Two large eggs contain roughly 294 mg of choline, based on USDA data showing about 147 mg per whole raw egg. That’s more than half the daily recommended intake for women and just over half for men, making a two-egg breakfast one of the easiest ways to hit your choline target.
Exact Numbers by Cooking Method
The choline content shifts slightly depending on how you prepare your eggs. A single large raw egg contains 146.9 mg of choline. Frying barely changes that number: a fried egg has 145.9 mg. Poaching, however, drops it to about 117 mg per egg, likely because some choline leaches into the cooking water. So two fried eggs give you around 292 mg, while two poached eggs deliver closer to 234 mg.

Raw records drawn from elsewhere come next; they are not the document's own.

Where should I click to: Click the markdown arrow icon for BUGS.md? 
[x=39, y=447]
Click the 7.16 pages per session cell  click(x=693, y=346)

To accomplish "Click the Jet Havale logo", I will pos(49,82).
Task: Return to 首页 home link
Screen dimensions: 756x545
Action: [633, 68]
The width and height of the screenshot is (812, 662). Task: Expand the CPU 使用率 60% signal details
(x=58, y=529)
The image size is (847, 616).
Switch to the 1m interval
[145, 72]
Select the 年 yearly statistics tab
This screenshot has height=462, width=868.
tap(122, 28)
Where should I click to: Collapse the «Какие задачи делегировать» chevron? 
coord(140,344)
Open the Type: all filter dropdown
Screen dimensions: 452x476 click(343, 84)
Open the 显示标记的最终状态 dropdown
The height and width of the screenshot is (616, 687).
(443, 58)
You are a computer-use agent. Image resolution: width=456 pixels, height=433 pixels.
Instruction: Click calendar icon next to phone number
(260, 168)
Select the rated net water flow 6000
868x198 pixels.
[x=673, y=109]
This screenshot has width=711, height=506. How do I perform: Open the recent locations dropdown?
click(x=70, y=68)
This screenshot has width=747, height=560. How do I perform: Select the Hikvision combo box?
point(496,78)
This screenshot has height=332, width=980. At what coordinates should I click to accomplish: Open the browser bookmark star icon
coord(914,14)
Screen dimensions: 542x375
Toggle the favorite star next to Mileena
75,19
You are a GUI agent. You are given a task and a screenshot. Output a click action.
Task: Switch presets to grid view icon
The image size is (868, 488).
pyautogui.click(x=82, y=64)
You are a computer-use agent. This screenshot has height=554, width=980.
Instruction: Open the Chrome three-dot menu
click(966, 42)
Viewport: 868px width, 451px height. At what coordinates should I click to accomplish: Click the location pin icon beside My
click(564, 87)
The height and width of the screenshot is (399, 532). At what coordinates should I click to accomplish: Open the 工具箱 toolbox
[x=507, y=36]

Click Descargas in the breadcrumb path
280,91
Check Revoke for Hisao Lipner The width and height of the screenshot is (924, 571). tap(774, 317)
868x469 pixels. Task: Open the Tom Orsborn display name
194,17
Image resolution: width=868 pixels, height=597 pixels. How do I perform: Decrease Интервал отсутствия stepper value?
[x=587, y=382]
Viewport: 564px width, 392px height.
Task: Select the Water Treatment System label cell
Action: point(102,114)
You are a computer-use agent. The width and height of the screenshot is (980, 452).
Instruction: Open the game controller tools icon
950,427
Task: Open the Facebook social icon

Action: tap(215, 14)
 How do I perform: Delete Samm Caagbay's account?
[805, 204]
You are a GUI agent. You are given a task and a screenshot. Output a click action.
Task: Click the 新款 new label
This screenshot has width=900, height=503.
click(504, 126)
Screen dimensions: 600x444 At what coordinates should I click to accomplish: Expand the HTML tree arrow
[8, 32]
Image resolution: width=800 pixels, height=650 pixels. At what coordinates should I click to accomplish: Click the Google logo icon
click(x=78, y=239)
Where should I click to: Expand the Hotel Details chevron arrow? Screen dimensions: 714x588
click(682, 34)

Scrambled eggs fall somewhere in the middle, though exact figures depend on added ingredients like butter or milk. If you’re trying to maximize choline, frying or hard-boiling retains the most.
Nearly All the Choline Is in the Yolk
Choline in eggs occurs almost entirely in the yolk. A single yolk contains roughly 10 to 17 mg of choline per gram, and with an average yolk weighing about 18 grams, the yolk alone accounts for the vast majority of that 147 mg total. Egg whites contribute only trace amounts.
This matters if you’re an egg-white-only person. Ditching the yolk means ditching essentially all the choline. If you’re eating eggs specifically for this nutrient, whole eggs are the way to go.
How Two Eggs Stack Up Against Daily Needs
The recommended adequate intake for choline is 550 mg per day for adult men and 425 mg per day for adult women. During pregnancy, that rises to 450 mg per day. Two large eggs (roughly 294 mg) cover about 53% of a man’s daily target, 69% of a woman’s, and 65% of a pregnant person’s. No other common breakfast food comes close to delivering that much choline in a single sitting.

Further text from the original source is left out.